A Study on the Structure of Ideal-Based Non-Zero Divisor Graphs Associated with Z_n

Definition 2.1:

Let $R$ be a ring and $I$ be a proper ideal for $R$ . The ideal-based non-zero divisor graph, denoted by ${\varnothing }_I$ (R), has vertex set V( ${\varnothing }_I$ (R)) = $R$ \ { $I,1,-1$ }. Moreover, two different vertices δ and γ in V( ${\varnothing }_I$ (R)) are adjacent if and only if either δγ $\notin$ I or γδ $\notin$ I.

Example 2.2:

Let R = $Z_6$ and let $I_0=\left\{0\right\},I_1=\{0,2,4\},I_2=\{0,3\}$ . The following Figure 1 are used to illustrate the graph.

Lemma 2.3:

If there is an invertible element α in $V\left({\varnothing }_I\left(R\right)\right)$ , then for any proper ideal $I$ of a ring $R$ , the graph ${\varnothing }_I\left(R\right)$ is connected.

Proof:

Because $\alpha$ is invertible then there is $\beta \in R$ , such that $\mathit{\alpha \beta }=\mathit{\beta \alpha }=1$ . Let $\gamma \in V(\left({\varnothing }_I\left(R\right)\right)=R\backslash \{I,1,-1\}$ , if $\mathit{\alpha \gamma }\in I\mathrm{\text{and}}\mathit{\gamma \alpha }\in I$ , then we have $\mathit{\beta \alpha \gamma }\in I\mathrm{\text{and}}\mathit{\gamma \alpha \beta }\in I$ , which is a contradiction. Thus ${\varnothing }_I\left(R\right)$ is connected.

Definition 2.4:

¹³ $\varphi \left(n\right)$ denotes the number of positive integers that are co-prime to $n$ , where $n\ge 1.$

Theorem 2.5:

¹³If the integer $n>$ 1 has prime factorization $n={P_1}^{S_1}{P_2}^{S_2}\dots {P_r}^{S_r}$ , then $\varphi \left(n\right)={\prod }_{i=1}^r({P_i}^{S_i}-{P_i}^{S_{i-1}})$ . $\varphi \left(n\right)$ is the number of invertible elements in the integer ring of module $n$ , which is noteworthy.

Lemma 2.6:

For n $>$ 6, $\varphi \left(n\right)>$ 3.

Proof:

We shall partition the proof into two distinct cases.

Theorem 2.7:

⁹ The non-zero divisor graph ${\varnothing }_0$ ( ${\mathit{Z}}_{\mathit{n}}$ ) is connected if and only if n $\notin$ {1, 2, 3, 6}.

Lemma 3.1:

For any prime number $n\notin \{2,3\}$ , ${\varnothing }_I$ ( $Z_n$ ) represents a completely connected graph.

Proof:

Given that $n$ is a prime number, the only proper ideal for Z _n is the zero ideal. According to Theorem 2.7, ${\varnothing }_I$ ( $Z_n$ ) is connected. Assume that $\gamma ,\beta \in V\left({\varnothing }_I\left(Z_n\right)\right)$ with $\mathit{\gamma \beta }=0$ ; therefore, either $\gamma =0\text{or}\beta =0$ , leading to a contradiction. This indicated that the graph was complete.

Lemma 3.2:

For any prime number $p\ge 2$ , the graph ${\varnothing }_I$ ( $Z_{P^2}$ ) is connected.

Proof:

The proper ideal of the ring $Z_{P^2}$ are $I=\left\{0\right\}$ and $J=⟨p⟩$ which is maximal ideal of $Z_{P^2}$ .
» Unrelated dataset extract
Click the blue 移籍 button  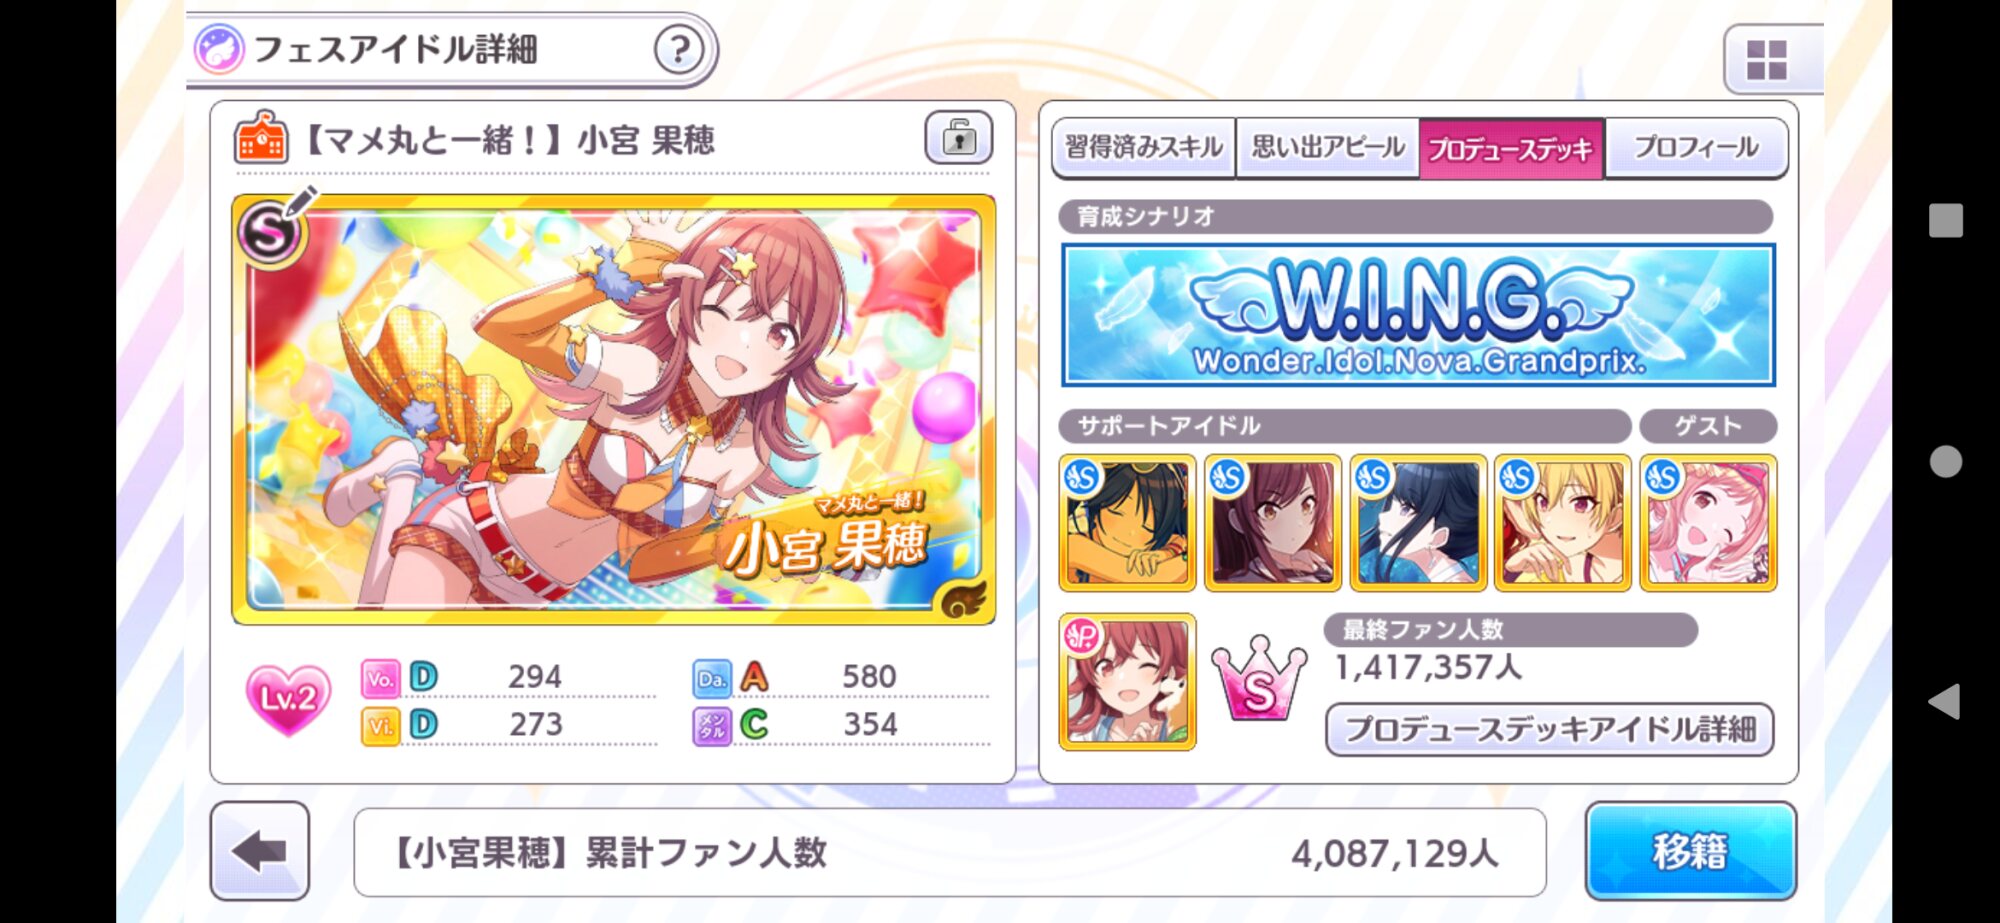pos(1690,851)
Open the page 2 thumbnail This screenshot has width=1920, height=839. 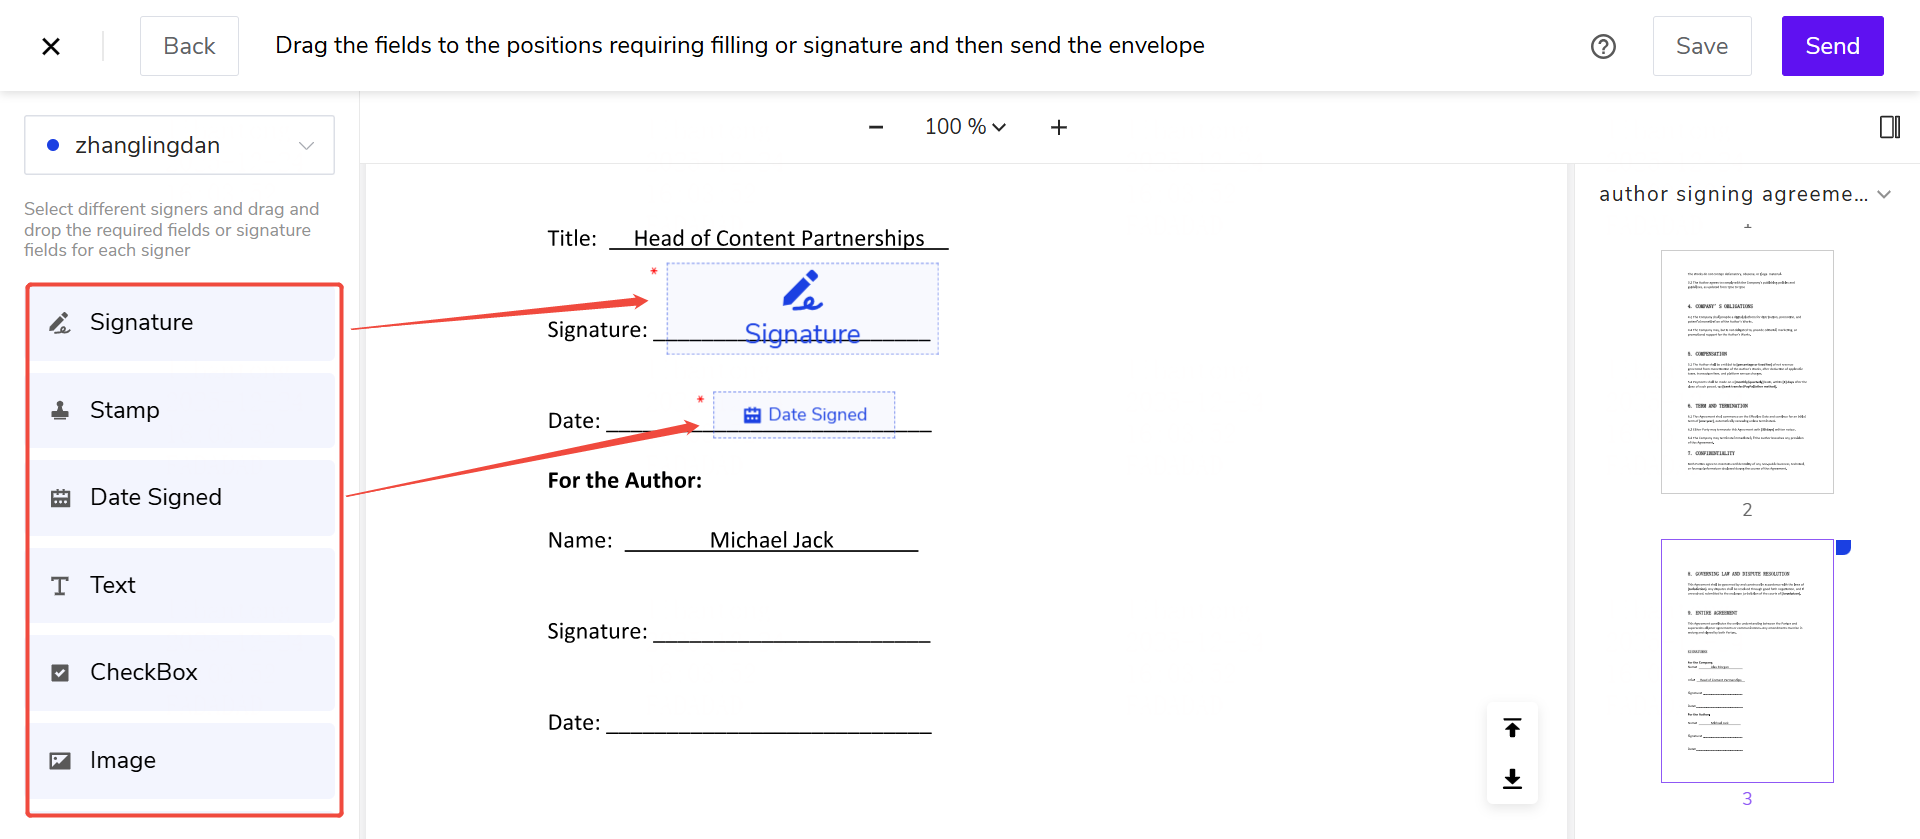[x=1747, y=372]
For the integer module $n,{\mathit{Z}}_{\mathit{n}}=\{1,2,\dots ,n-1\}$ and the ideal $I=\mathit{d}{\mathit{Z}}_{\mathit{n}}=\{0,d,2d,\dots ,((n/d)-1)d\}$ for some integer $d\backslash n$ . Since $V\left({\varnothing }_I\left(\mathit{Zn}\right)\right)={\mathit{Z}}_{\mathit{n}}\backslash \{I,1,-1\}$ , we can now develop a method to calculate the order of the graph ${\varnothing }_I$ (Z_n) as following: $\left|V\left({\varnothing }_I\left({\mathit{Z}}_{\mathit{n}}\right)\right)\right|=n-\frac{n}{d}-2$ , where $\left|I\right|=\frac{n}{d}$ .

Lemma 3.3:

Let $n$ be an odd, non-prime number then, the non-zero ideal of Z_n with the greatest order is the ideal generated by the prime number $p\backslash n$ , where $p=\sqrt{r^2+n}-r$ , for some integer r such that $\sqrt{r^2+n}\in Z$ .

Proof:

If $n=2k+1$ is odd number (not prime), then the ideal has the largest of order is the ideal generated by prime number that divides n, we will provide several cases and present a general formula to determine the largest prime number $p$ that divides n. we know that $\left|V\left({\varnothing }_I\left(\mathit{Zn}\right)\right)\right|=n-\frac{n}{p}-2$ , where $\left|I\right|=\frac{n}{p}$ . Therefor if $p\backslash (n=2k+1)$ , then $k=\frac{p-1}{2},\left(\frac{p-1}{2}\right)p,\left(\frac{p-1}{2}\right)p+p,\left(\frac{p-1}{2}\right)p+2p,\left(\frac{p-1}{2}\right)p+3p,\dots$ . Then, the general formula for $p$ is $p=\sqrt{r^2+n}-r$ for some integer $r$ that makes $\sqrt{r^2+n}\in Z$ .

Example 3.4:

If $n=15$ take $r=1$ then $p=3$ is the greatest order of ideal $I$ such that $\left|V\left({\varnothing }_I\left(\mathit{Zn}\right)\right)\right|$ = $15-\frac{15}{3}-2=8$ .

Theorem 3.5:

For any integer $n\ge 10$ , the graph ${\varnothing }_I\left(Z_n\right)$ is connected for every non-zero proper ideal $I$ of $Z_n$ .

Proof:

The proof will be divided into two cases.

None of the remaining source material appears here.